Esports is already widely recognised in Germany. It wasn’t long ago a a FIFA player from SK Gaming was featured on one of Germany’s most popular variety shows. I can’t recall the name of it, but a lot of big celebrities pass through it.
It’s also starting to catch on in a pretty significant way in the UK, now with the support of the UKeSA it should start progressing a lot quicker.
As for skateboarding, it’s anything but a niche market. I’m not going to go into detail, but the fact that you’d call it that, I think, speaks volumes about your knowledge in the areas of which you speak.
No, esports isn’t as big as soccer, American football, baseball, golf or most any other established sport you care to mention, but most of those have been around for a very long time. Esports is roughly 10 or so years old, it’s growing at a rather large pace.
Esports is one of the largest, if not the largest sport in South Korea, millions of fans follow events, now we’re seeing something similar take off in China. Germany is progressing at a good pace, now the UK is starting to really take things seriously.

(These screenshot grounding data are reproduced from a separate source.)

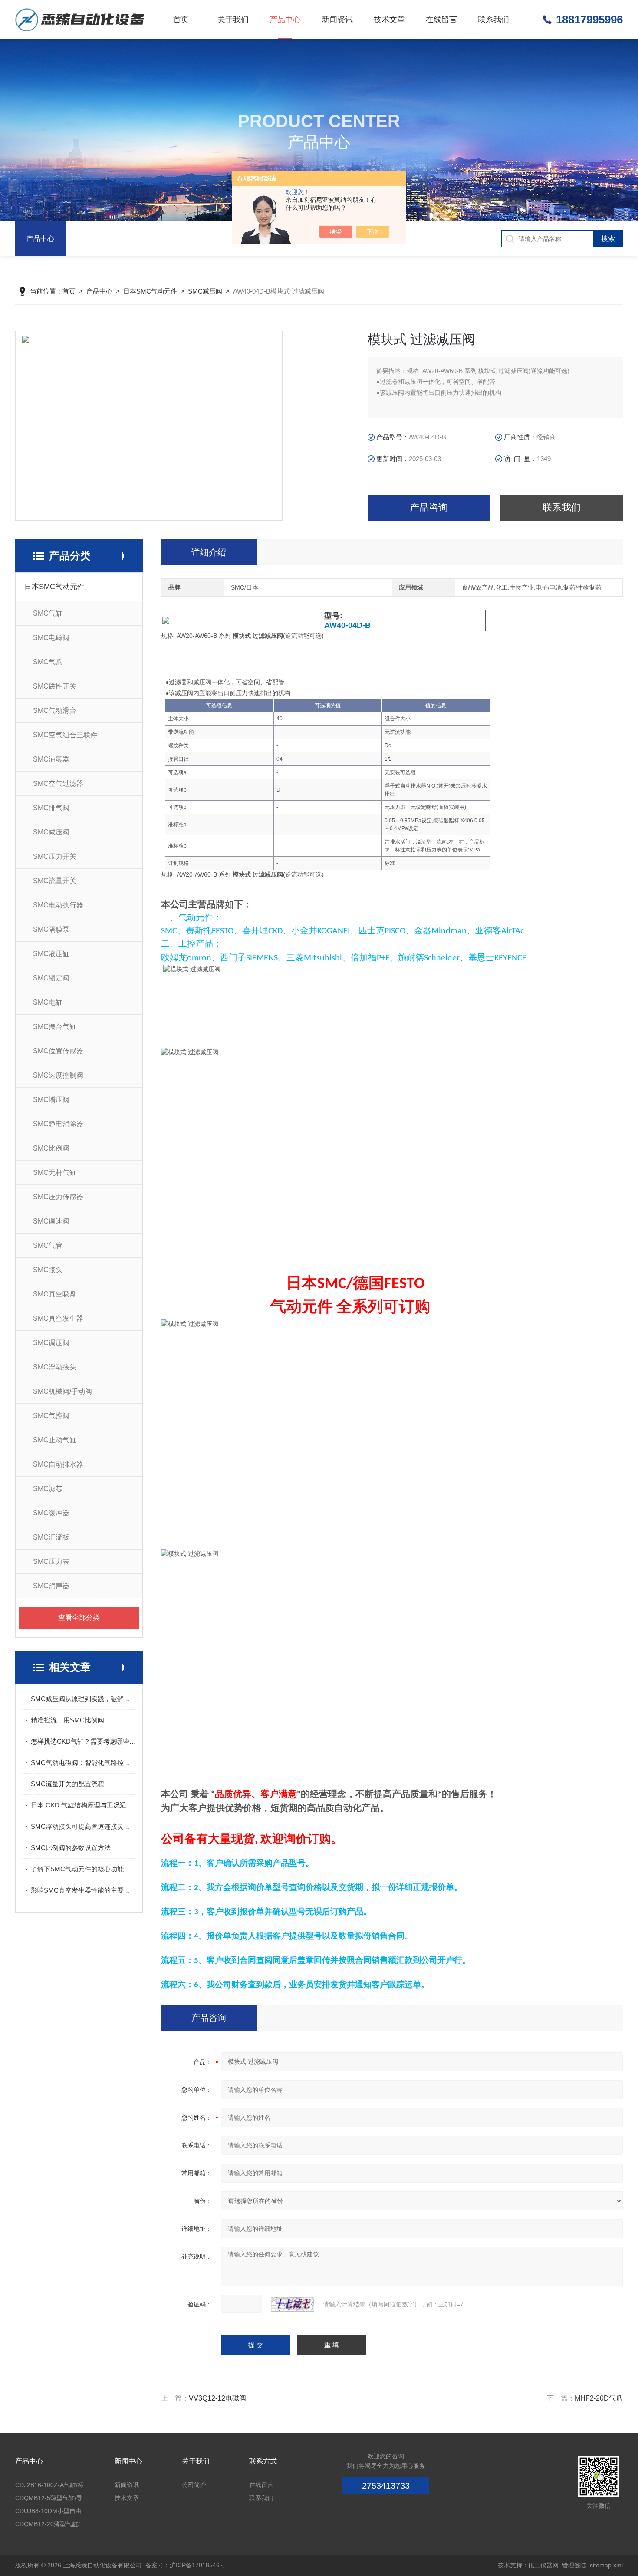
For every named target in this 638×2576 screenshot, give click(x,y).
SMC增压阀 (51, 1099)
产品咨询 (429, 507)
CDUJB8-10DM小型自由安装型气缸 (48, 2512)
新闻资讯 (337, 19)
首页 (181, 19)
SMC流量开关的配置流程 (67, 1784)
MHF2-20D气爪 (599, 2398)
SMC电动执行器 (58, 905)
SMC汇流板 (51, 1537)
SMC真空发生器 (58, 1318)
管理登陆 (574, 2565)
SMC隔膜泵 (51, 929)
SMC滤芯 (47, 1488)
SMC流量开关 (54, 880)
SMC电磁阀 (51, 637)
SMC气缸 (47, 613)
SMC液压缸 (51, 953)
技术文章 (389, 19)
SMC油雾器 (51, 759)
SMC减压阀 (205, 291)
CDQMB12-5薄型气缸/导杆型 (48, 2499)
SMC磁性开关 (54, 686)
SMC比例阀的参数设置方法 (71, 1847)
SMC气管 (47, 1245)
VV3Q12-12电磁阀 (217, 2398)
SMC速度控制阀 (58, 1075)
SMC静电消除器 (58, 1124)
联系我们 (493, 19)
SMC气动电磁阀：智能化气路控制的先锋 (83, 1762)
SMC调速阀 (51, 1221)
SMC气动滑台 (54, 710)
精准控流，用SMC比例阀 (67, 1720)
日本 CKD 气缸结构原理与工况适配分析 (83, 1805)
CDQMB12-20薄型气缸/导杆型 (47, 2525)
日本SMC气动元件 (150, 291)
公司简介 (194, 2484)
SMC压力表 (51, 1561)
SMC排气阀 (51, 807)
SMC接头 (47, 1269)
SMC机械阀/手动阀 (62, 1391)
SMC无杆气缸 (54, 1172)
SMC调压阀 (51, 1342)
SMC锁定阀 (51, 978)
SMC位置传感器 (58, 1051)
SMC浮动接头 (54, 1367)
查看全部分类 (79, 1617)
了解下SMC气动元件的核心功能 (77, 1869)
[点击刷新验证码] (292, 2304)
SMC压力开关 (54, 856)
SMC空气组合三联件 (65, 735)
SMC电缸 (47, 1002)
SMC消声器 (51, 1586)
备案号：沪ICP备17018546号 (185, 2565)
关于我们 (233, 19)
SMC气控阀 (51, 1415)
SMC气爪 (47, 662)
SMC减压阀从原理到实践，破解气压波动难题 (83, 1698)
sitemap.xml (606, 2565)
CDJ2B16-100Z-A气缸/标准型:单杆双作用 (49, 2486)
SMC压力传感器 (58, 1197)
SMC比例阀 (51, 1148)
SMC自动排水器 (58, 1464)
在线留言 (441, 19)
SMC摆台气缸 (54, 1026)
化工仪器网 (543, 2565)
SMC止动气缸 (54, 1440)
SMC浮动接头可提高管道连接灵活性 (83, 1826)
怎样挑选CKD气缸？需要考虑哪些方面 (83, 1741)
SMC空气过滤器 (58, 783)
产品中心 (285, 19)
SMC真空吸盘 (54, 1294)
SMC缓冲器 (51, 1513)
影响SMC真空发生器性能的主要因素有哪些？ (83, 1890)
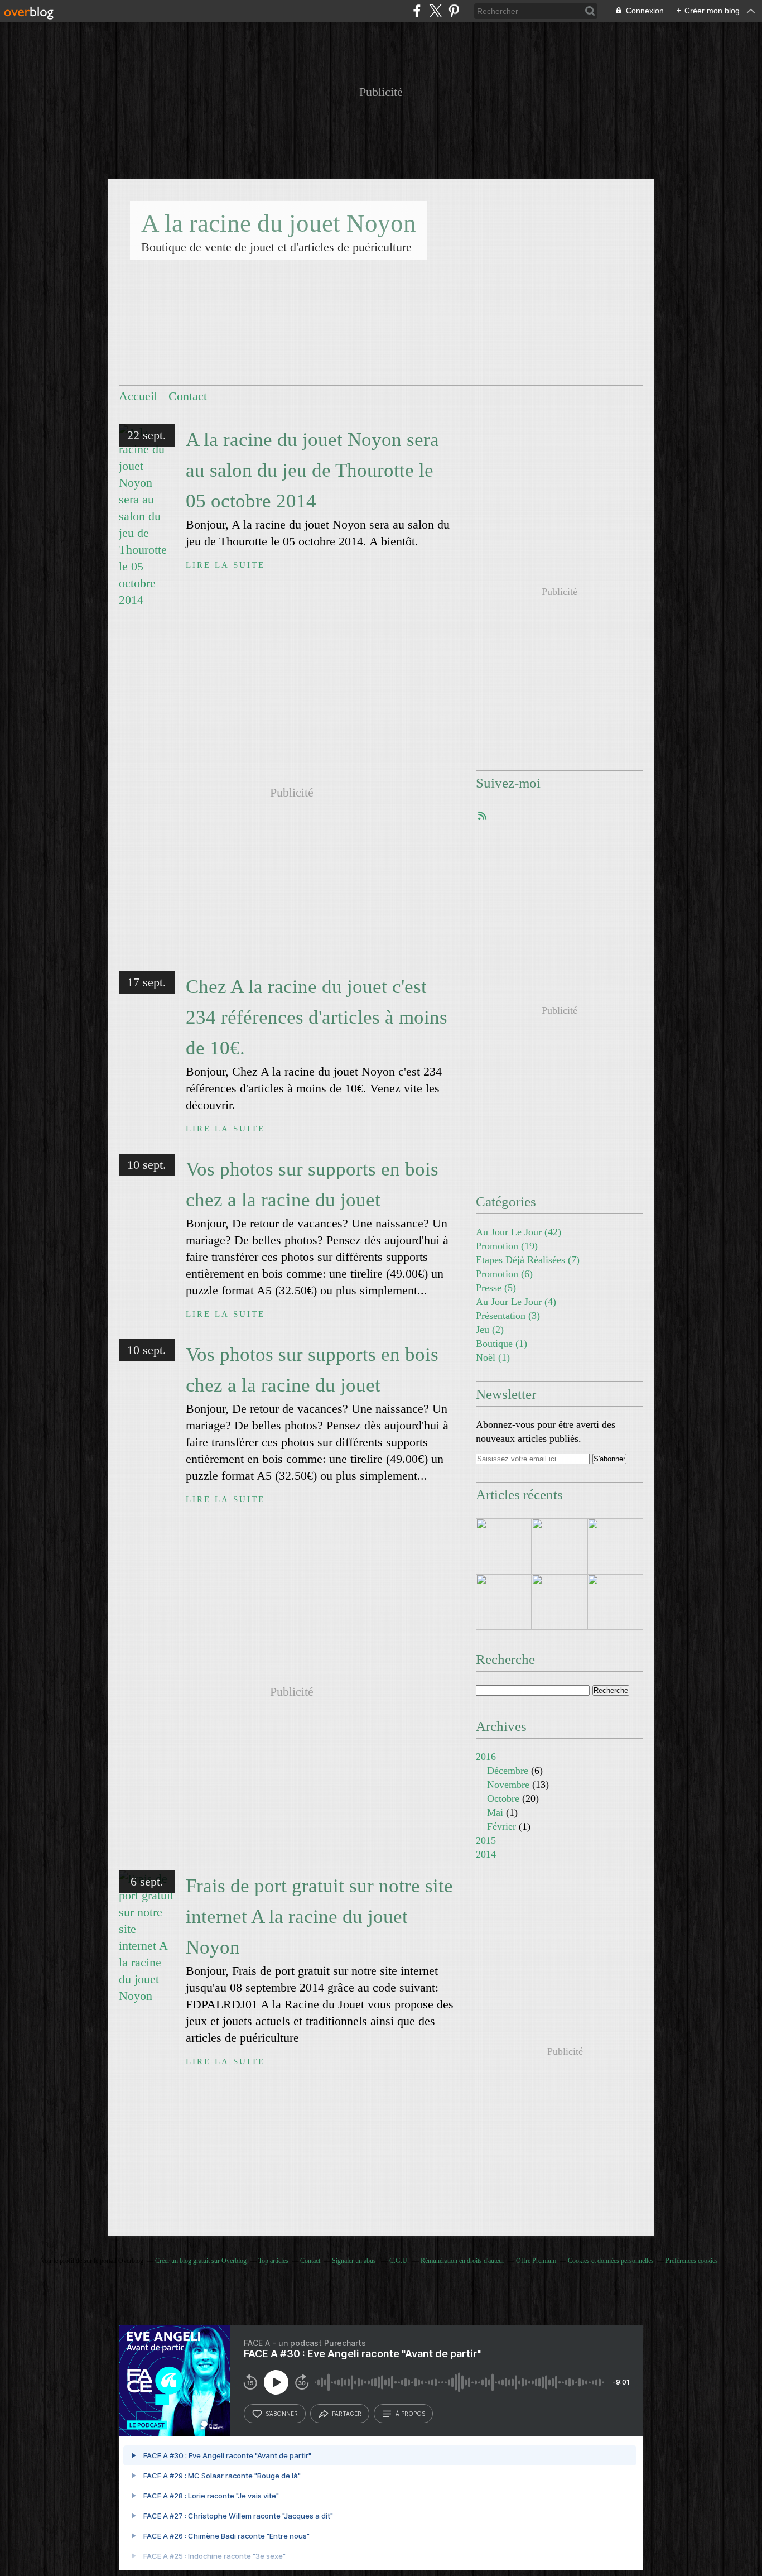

I don’t think we’ve seen even a fraction of what esports is capable of. That’s just PC, WoW, Counter-Strike, Starcraft, Warcraft, Quake and so on, Xbox and PS3 is an entirely different kettle of fish
I’m sorry, but what you’ve written is simplistic and naive. If you insist on writing about the subject then atleast make an attempt to do even a modicum of research, otherwise just shut it.